Luxemburg vs Bernstein. Le crisi economiche e il dilemma tra riforma sociale e rivoluzione
di Eugenio Donnici
Ci sono dei dilemmi, che sebbene siano risolti da lungo tempo, continuano ad assillare la mente e, in generale, la vita quotidiana di coloro che sono coinvolti attivamente nelle vicende politiche e sindacali. Il muoversi lungo questa direttrice, in modo quasi funambolico, continua a produrre sterili contrapposizioni, non solo all’interno di quel che resta nella “galassia della sinistra”, ma anche tra il “sindacalismo di base” (di classe) e i sindacati “concertativi”, che contemporaneamente, influenzano e gravitano nella connessa galassia.
Le parole riforma e rivoluzione esprimono due concetti, i cui significati etimologici, nel fluire del tempo e dello spazio, oltre a mutare il corso del fiume, che è un processo che rientra nel piano semantico, hanno svilito la loro “potenza” evocativa e sono diventati indifferenti, muti, nel senso che dicono tutto e il contrario di tutto.
Quando si ricorre al termine riforma, per introdurre provvedimenti legislativi che fanno finta di cambiare il contesto in cui si agisce o addirittura peggiorano le condizioni di vita di chi deve rispettare quella norma retrograda e reazionaria, la società non ne trae nessun beneficio, anzi entra in confusione ed entrano in gioco le spinte regressive, così quando ascoltiamo spot pubblicitari come la “Rivoluzione gentile del latte”, è chiaro che siamo di fronte alla vendita di illusioni, in un determinato contesto, e che quella sostanza liquida biancastra, non produce cambiamenti significativi nella vita reale.
È pur vero che l’espressione linguistica richiamata possa esprimere una metafora, tuttavia è facilmente percepibile, anche alle sensibilità più ingenue, che si tratti di una promozione di una marca di un prodotto particolare, in luogo particolare.
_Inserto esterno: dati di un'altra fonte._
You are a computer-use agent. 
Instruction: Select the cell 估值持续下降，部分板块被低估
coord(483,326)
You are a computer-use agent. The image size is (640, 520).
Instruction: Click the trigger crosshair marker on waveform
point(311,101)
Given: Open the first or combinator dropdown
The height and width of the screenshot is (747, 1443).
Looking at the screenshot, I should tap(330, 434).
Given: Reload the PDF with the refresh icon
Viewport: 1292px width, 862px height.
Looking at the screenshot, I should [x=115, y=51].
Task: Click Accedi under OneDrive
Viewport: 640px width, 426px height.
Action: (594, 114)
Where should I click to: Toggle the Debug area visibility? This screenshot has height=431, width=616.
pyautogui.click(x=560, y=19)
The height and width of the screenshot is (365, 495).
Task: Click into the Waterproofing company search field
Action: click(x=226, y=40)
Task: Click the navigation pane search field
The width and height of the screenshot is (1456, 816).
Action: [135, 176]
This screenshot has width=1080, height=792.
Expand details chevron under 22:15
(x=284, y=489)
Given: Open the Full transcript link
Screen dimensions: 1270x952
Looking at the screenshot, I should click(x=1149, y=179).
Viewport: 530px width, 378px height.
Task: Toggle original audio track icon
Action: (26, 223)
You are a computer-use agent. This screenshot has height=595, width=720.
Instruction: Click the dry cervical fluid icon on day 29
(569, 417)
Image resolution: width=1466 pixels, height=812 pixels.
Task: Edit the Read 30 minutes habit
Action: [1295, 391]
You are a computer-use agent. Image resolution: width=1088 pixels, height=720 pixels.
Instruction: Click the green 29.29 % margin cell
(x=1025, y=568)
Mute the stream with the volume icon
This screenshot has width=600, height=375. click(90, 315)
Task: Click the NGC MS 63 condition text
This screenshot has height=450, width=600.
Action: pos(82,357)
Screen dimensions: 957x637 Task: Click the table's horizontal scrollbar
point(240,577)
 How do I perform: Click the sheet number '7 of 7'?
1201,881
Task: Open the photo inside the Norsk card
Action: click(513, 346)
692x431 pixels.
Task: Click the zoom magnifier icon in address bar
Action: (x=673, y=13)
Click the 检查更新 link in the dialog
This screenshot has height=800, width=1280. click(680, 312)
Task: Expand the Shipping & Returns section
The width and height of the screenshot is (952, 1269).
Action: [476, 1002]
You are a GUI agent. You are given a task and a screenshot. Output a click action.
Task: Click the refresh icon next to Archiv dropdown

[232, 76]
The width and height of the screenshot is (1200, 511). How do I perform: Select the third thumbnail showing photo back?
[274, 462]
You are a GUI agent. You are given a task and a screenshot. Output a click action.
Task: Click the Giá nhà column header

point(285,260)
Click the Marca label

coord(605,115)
Nel lontano 1899, Rosa Luxemburg, nell’esporre le sue critiche al “metodo opportunista” e alla posizione revisionista di E. Bernstein, nell’ambito della Seconda Internazionale e dei conflitti interni al partito socialdemocratico tedesco, chiede: «La socialdemocrazia può contrapporre la rivoluzione sociale, il rovesciamento dell’ordine esistente, che costituisce il suo scopo finale, alla riforma sociale?». (1)
La sua risposta è: «Certo che no!».
In un recente articolo L. Ypi, ha sottolineato che per Rosa Luxemburg riforma e rivoluzione non erano mai stati opposti: si completavano a vicenda.
Nella visione della rivoluzionaria di origine polacca, naturalizzata tedesca, tra riforma sociale e rivoluzione esiste un nesso indissolubile, in quanto « la lotta per le riforme costituisce il mezzo ma lo scopo è la trasformazione della società». (2)
Nella storia del movimento operaio – asserisce Luxemburg – una netta contrapposizione tra questi due momenti la troviamo per la prima volta negli articoli di Bernstein, relativi ai Problemi del socialismo, pubblicati nella Neue Zeit tra il 1897-98 e successivamente sistematizzati, nel 1899, nel suo libro I presupposti del socialismo e i compiti della socialdemocrazia.
In Bernstein “lo scopo finale” diventa “il nulla”, mentre “il movimento è tutto”, egli rinuncia a trasformare la società in cui vive e le riforme sociali diventano un palliativo, cioè il come dare l’aspirina a un malato di cancro, un girare a vuoto, un far finta di cambiare, una specie di “adattamento” della rana di Chomsky.
Nei singoli individui così come nelle formazioni sociali non ci sono cambiamenti tutti di un botto, la trasformazione non avviene in una sola volta. Il bambino prima di diventare un adulto, passa attraverso l’adolescenza. Certo, in passato c’erano tanti bambini adultizzati. Ma nel presente ci sono anche adulti che si comportano in modo puerile, come se non fossero cresciuti sul piano emotivo relazionale. Nella storia ci sono state le accelerazioni, gli sconvolgimenti sociali, ma proprio perché le forze produttive sono entrate in contraddizioni con i rapporti sociali dominanti, in via di decomposizione.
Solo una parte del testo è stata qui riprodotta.